─── STORED DATA
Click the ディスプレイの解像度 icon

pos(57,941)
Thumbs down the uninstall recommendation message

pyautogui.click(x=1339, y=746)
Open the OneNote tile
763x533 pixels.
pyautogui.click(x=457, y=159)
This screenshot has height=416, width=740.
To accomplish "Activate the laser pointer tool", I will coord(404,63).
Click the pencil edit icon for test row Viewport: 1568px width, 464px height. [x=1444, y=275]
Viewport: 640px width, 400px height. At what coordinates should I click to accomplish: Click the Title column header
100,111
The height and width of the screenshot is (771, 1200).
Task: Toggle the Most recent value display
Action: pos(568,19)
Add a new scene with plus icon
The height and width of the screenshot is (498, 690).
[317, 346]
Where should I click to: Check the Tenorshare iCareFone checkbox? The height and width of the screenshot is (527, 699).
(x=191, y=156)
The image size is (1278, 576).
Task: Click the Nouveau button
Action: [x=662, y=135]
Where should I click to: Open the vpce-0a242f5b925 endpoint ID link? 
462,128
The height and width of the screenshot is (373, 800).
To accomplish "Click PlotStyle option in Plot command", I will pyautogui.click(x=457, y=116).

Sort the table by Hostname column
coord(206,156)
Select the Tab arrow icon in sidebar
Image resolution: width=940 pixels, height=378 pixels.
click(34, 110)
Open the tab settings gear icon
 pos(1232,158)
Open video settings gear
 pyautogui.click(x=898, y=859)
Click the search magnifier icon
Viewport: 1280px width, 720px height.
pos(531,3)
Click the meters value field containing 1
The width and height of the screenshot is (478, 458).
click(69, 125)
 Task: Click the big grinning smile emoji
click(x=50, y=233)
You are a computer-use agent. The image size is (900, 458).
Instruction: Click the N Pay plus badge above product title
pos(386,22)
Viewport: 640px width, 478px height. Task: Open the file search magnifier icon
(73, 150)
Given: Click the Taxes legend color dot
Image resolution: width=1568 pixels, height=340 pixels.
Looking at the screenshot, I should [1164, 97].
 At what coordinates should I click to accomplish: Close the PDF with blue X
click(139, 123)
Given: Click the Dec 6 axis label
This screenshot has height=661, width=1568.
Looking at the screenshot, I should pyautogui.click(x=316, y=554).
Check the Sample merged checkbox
──────
> INSTRUCTIONS FOR THE TASK: Report each line above containing the string "Given".

> YOUR SOLUTION:
Given: Click the Taxes legend color dot
Given: Click the Dec 6 axis label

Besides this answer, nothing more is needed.